You want a challenge

This is admittedly me. I wanted to challenge myself physically and mentally – and see if I could do it. Turns out I can, even if I did want to quit three times. Let me warn you, there will be blisters. There will be rain and wind. There will be annoying people bugging you, but you can’t avoid them anyway. But you will have time to think, you will have time to breathe (I can’t stress this enough) and you will have the incentive to open your heart just a bit more. By the way, I am a terrible cynic in my everyday life, but something about the Camino has changed me. I have not only traveled from Saint-Jean-Pied-de-Port to Santiago de Compostela, I have learned more about life and people in those 800 kilometers than I thought I could.

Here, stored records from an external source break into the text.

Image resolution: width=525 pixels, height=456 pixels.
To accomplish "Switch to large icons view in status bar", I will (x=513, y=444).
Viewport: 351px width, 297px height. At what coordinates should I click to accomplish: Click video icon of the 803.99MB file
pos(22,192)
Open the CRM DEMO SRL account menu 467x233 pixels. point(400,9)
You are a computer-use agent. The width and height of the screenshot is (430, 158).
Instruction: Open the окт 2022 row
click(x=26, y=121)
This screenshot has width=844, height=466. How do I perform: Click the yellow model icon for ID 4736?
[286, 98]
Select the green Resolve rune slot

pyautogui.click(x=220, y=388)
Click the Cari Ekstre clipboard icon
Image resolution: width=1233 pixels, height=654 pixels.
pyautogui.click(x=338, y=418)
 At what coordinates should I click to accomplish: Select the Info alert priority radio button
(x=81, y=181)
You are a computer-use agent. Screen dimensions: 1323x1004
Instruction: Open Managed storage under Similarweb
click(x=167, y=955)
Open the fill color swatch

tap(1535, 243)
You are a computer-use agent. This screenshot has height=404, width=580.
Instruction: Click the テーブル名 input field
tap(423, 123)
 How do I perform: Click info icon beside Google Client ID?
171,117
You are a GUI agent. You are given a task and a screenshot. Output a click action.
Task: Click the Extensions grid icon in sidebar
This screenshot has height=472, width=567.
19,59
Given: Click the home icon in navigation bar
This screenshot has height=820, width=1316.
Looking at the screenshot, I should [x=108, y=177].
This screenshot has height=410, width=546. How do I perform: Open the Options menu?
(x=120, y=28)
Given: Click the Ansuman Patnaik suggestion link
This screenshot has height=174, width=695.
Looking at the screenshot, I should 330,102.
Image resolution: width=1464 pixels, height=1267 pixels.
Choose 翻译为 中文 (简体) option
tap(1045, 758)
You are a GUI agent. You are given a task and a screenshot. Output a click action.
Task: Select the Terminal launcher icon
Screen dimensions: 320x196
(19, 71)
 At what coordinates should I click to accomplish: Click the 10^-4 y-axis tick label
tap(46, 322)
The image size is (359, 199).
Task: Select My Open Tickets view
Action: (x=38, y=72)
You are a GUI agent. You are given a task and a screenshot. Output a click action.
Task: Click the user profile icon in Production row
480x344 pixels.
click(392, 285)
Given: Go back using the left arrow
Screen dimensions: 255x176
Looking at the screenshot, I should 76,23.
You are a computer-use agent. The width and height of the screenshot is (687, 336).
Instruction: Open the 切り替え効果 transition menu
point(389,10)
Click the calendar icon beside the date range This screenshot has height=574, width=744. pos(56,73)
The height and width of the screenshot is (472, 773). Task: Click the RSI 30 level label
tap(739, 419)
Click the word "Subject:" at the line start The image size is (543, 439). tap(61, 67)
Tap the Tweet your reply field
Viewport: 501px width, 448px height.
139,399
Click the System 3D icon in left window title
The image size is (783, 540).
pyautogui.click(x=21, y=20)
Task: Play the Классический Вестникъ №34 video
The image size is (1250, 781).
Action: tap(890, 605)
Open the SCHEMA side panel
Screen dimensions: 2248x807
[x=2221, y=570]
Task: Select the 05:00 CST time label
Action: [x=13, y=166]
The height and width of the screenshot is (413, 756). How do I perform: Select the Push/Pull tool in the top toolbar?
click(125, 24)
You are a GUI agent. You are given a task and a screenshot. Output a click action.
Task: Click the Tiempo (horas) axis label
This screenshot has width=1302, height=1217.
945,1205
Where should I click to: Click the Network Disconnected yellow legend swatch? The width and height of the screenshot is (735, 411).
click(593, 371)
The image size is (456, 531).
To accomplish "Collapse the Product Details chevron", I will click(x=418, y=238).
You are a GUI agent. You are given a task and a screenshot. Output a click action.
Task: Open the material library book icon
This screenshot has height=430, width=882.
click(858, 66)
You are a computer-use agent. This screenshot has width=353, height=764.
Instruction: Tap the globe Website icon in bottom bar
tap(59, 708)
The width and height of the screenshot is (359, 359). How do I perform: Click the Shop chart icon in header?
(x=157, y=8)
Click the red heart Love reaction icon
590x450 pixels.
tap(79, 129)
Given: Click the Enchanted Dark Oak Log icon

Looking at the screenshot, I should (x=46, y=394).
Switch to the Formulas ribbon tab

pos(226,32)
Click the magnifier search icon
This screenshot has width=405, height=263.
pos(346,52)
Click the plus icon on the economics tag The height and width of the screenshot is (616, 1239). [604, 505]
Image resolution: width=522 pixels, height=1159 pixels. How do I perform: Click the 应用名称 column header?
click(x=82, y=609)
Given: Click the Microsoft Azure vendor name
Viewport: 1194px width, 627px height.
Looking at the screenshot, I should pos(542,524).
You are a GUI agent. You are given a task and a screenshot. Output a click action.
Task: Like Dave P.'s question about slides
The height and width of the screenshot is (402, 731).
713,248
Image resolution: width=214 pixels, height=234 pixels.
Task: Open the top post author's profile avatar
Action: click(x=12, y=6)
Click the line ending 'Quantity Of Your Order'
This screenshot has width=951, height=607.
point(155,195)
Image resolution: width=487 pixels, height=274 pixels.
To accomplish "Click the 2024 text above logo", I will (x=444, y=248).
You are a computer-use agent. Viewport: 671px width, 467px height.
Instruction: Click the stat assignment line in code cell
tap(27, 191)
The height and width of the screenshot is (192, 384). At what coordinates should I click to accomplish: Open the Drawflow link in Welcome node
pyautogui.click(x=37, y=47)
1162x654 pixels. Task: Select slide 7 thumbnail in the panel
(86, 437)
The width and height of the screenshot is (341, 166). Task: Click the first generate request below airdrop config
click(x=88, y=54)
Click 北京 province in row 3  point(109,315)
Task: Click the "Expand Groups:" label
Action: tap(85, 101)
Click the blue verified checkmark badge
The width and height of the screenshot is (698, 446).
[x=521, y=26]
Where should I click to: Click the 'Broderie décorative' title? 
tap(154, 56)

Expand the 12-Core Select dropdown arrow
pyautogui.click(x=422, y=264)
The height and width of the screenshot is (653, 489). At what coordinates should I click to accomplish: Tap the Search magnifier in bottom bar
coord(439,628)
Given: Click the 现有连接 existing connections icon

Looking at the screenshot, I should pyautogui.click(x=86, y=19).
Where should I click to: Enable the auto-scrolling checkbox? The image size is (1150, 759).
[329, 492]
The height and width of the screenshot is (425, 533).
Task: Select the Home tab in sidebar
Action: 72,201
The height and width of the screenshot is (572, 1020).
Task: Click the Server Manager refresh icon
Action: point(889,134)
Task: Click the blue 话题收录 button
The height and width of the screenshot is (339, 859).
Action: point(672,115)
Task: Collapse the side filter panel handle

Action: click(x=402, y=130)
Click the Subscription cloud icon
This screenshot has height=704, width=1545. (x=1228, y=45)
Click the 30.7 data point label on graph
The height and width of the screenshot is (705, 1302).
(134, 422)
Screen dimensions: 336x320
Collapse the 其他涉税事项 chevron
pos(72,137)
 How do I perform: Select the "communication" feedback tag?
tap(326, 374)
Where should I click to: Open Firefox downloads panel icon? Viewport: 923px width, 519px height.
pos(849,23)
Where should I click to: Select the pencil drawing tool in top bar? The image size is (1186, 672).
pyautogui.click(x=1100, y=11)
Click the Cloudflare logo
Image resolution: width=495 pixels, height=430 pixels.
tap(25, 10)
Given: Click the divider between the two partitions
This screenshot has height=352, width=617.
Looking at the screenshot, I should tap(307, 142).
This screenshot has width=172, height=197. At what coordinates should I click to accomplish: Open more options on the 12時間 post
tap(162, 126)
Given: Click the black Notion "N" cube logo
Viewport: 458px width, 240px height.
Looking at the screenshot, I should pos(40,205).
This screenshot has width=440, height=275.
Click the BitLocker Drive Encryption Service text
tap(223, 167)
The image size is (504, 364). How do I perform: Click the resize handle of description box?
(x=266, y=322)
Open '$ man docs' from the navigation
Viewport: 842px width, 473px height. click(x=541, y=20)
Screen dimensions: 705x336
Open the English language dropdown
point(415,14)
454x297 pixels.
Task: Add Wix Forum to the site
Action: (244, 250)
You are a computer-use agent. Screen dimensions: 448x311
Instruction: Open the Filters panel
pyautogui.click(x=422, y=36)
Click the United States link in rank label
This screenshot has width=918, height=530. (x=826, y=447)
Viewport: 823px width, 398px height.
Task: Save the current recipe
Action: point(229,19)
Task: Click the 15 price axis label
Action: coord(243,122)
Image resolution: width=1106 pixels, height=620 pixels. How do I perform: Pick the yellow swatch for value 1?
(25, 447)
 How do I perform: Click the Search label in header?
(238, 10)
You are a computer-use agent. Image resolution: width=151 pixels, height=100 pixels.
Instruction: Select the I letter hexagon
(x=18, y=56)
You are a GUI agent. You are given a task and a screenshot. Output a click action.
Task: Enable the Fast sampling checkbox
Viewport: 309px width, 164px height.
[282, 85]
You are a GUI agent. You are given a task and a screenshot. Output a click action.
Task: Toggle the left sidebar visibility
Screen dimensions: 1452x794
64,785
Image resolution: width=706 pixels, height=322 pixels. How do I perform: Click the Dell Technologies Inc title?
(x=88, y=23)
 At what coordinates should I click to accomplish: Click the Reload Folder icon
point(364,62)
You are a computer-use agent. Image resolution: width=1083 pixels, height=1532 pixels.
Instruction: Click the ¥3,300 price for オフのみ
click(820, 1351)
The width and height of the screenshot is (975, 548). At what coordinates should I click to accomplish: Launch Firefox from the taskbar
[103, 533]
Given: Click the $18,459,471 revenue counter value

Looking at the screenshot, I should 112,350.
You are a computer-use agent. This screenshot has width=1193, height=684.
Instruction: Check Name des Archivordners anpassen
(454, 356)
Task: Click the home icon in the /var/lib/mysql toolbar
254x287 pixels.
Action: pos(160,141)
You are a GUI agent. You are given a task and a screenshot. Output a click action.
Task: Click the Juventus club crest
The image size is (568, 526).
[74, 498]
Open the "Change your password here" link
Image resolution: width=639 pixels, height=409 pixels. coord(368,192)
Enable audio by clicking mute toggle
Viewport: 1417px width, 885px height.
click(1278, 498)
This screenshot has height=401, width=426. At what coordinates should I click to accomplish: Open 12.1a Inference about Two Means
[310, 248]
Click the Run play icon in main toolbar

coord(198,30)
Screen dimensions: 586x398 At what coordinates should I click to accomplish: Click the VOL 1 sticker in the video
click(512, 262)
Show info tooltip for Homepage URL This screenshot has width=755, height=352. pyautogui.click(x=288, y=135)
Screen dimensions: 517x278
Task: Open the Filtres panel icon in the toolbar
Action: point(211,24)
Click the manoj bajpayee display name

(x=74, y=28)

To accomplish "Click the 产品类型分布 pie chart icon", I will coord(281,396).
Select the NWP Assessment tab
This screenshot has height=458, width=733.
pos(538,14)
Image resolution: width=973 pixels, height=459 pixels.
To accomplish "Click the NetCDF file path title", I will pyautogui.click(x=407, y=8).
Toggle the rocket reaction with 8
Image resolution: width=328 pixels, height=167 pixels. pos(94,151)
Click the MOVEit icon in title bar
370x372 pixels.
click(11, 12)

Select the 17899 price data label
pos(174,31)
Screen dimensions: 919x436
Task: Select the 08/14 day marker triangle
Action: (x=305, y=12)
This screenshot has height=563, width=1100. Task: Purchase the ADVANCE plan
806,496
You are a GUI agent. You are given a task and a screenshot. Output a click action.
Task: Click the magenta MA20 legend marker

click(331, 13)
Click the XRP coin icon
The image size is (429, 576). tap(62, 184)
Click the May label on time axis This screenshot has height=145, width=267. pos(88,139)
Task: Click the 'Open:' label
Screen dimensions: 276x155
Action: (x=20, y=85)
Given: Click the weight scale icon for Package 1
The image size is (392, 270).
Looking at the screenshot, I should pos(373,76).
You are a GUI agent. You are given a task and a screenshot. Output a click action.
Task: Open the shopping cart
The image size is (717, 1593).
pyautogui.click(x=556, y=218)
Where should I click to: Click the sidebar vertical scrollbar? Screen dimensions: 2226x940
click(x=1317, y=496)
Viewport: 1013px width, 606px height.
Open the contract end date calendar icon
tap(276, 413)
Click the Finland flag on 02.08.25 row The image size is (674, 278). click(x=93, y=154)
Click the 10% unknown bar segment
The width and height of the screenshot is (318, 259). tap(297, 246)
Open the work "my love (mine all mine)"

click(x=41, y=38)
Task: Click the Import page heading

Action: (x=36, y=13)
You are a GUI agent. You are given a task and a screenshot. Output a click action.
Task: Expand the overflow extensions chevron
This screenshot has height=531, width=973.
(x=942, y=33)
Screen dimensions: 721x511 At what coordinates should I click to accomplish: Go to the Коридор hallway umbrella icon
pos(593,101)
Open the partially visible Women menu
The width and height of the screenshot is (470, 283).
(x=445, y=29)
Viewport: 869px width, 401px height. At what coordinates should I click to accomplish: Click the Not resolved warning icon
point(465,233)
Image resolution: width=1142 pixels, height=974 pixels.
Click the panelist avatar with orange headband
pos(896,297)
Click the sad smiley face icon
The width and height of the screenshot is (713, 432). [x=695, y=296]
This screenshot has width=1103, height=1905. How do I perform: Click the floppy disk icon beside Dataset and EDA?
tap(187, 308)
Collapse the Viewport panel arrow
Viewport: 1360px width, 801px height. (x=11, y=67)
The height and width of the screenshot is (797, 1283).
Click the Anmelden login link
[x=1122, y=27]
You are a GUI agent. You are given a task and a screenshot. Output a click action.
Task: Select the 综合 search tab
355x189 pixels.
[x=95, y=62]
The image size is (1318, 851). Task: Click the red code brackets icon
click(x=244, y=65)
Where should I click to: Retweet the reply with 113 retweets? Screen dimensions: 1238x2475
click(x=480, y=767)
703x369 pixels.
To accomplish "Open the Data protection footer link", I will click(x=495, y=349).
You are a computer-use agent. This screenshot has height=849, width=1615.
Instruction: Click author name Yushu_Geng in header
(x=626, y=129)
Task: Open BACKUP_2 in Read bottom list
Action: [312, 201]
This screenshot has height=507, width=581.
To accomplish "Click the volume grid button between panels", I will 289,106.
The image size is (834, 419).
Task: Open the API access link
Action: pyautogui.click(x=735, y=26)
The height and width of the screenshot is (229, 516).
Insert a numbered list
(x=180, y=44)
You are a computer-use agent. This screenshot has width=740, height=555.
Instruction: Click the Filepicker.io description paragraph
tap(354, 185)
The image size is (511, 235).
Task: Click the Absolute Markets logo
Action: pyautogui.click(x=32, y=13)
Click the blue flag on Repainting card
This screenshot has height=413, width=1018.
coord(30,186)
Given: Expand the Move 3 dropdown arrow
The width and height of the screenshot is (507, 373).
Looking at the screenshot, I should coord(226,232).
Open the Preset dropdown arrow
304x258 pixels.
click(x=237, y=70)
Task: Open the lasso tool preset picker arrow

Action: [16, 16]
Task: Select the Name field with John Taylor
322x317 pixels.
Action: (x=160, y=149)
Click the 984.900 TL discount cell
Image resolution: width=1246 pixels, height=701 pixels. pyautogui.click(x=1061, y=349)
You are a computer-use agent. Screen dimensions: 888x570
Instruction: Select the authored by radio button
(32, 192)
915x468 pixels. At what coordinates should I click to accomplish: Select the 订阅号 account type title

If this short rant has sold the Camino the Santiago to you as well, here are some of my expert tips:

  • Choose a reliable tour operator. We went with Follow the Camino, based on a recommendation, and we were never once sorry.
  • Choose even more reliable shoes. I finally bought these Hanwag Trek Light ones, and they were great – after I paired them with the right socks.
  • Choose the most reliable socks. The socks are the most important part of your gear, don’t underestimate them for a second.
  • Hydrate, hydrate, hydrate. Upping your water intake will help you feel and walk better, no question about it.
  • Leave the prejudice behind. Simply enjoy the walk and the air and the company. That’s what you’re there for.

Have you ever walked the Camino de Santiago? Would you like to, and if yes, what are your reasons? If these eight hundred plus words have not sold you the idea of trekking eight hundred kilometers, let me know why you are still unconvinced!